Médicos fazem nova paralisação na cidade

Ato continua até nesta quinta-feira (26), quando nova assembleia decidirá os rumos do movimento

iG Minas Gerais | José Augusto |

UAIs ficaram cheia durante todo o dia de ontem devido à paralisação dos médicos
Moisés Silva
UAIs ficaram cheia durante todo o dia de ontem devido à paralisação dos médicos

Pela segunda vez em apenas um mês, os médicos de Betim, na região metropolitana, realizaram mais uma paralisação na cidade. Desde ontem, os trabalhadores estão atendendo apenas casos de urgência e emergência tanto no Hospital Regional quanto nas Unidades de Atendimento Imediato (UAIs). A paralisação continua até amanhã, e o atendimento à população será ainda mais prejudicado.

Segundo o diretor do Sindicato dos Médicos de Minas Gerais (Sinmed), César Santos, o movimento aconteceu porque a prefeitura não respondeu às reivindicações da categoria. “Fizemos uma reunião no último dia 4, e o governo prometeu criar uma comissão para avaliar um reajuste nas gratificações dos médicos, entre outros pontos da pauta de reivindicações. Esperamos até hoje (ontem) e não obtivemos resposta de nada. Por isso, na assembleia geral, resolvemos paralisar o atendimento por 72 horas para ver se chamamos a atenção da prefeitura”, afirmou.

Ainda de acordo com ele, amanhã uma nova assembleia será realizada para decidir os rumos do movimento. “Queremos negociar, o governo é que não sinaliza para isso”, disse.

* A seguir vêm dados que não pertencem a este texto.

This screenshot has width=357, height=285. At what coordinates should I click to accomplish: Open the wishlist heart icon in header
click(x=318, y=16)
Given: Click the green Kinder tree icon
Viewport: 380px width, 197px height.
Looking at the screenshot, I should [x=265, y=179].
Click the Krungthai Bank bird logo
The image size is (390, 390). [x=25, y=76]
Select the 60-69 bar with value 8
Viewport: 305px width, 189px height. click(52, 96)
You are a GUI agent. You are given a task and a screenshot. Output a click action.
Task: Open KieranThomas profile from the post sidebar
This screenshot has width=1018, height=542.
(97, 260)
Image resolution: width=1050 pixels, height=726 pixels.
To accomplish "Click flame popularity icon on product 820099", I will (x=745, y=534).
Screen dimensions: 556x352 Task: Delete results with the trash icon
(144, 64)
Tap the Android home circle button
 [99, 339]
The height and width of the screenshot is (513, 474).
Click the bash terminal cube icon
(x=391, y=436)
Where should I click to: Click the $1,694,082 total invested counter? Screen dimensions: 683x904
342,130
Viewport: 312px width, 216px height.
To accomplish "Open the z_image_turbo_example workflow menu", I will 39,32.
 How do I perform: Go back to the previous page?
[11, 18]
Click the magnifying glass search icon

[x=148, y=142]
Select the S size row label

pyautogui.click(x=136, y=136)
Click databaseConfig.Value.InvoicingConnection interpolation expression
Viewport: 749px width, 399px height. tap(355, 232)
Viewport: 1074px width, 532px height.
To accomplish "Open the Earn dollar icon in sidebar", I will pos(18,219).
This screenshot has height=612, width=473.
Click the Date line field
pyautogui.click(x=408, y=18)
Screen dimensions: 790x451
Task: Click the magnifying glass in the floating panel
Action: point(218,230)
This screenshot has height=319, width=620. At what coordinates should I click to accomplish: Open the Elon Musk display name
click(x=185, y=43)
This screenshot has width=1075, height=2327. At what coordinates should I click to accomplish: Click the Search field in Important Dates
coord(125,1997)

Nos dias 21 e 22 de maio, os médicos de Betim já tinham paralisado o atendimento durante 48 horas. Um mês depois, a categoria decide paralisar novamente.

Quem foi procurar atendimento em Betim sentiu a falta dos médicos. “Cheguei à UAI Sete de Setembro às 9h e só consegui ser atendida às 16h. É muito tempo de espera para quem está doente”, reclamou a balconista Rainy Kellen Cardoso.

Resposta

Em nota, a Prefeitura de Betim informou que “propôs ao Sindicato dos Médicos a criação de uma comissão, com membros do sindicato e do Executivo, para que seja feito um estudo sobre o impacto financeiro da concessão de aumento ou gratificação para a categoria. Após a conclusão, o estudo deverá ser apresentado à Junta de Execução Orçamentária e Financeira (Jeof) do município”. A prefeitura informou que aguarda resposta do sindicato.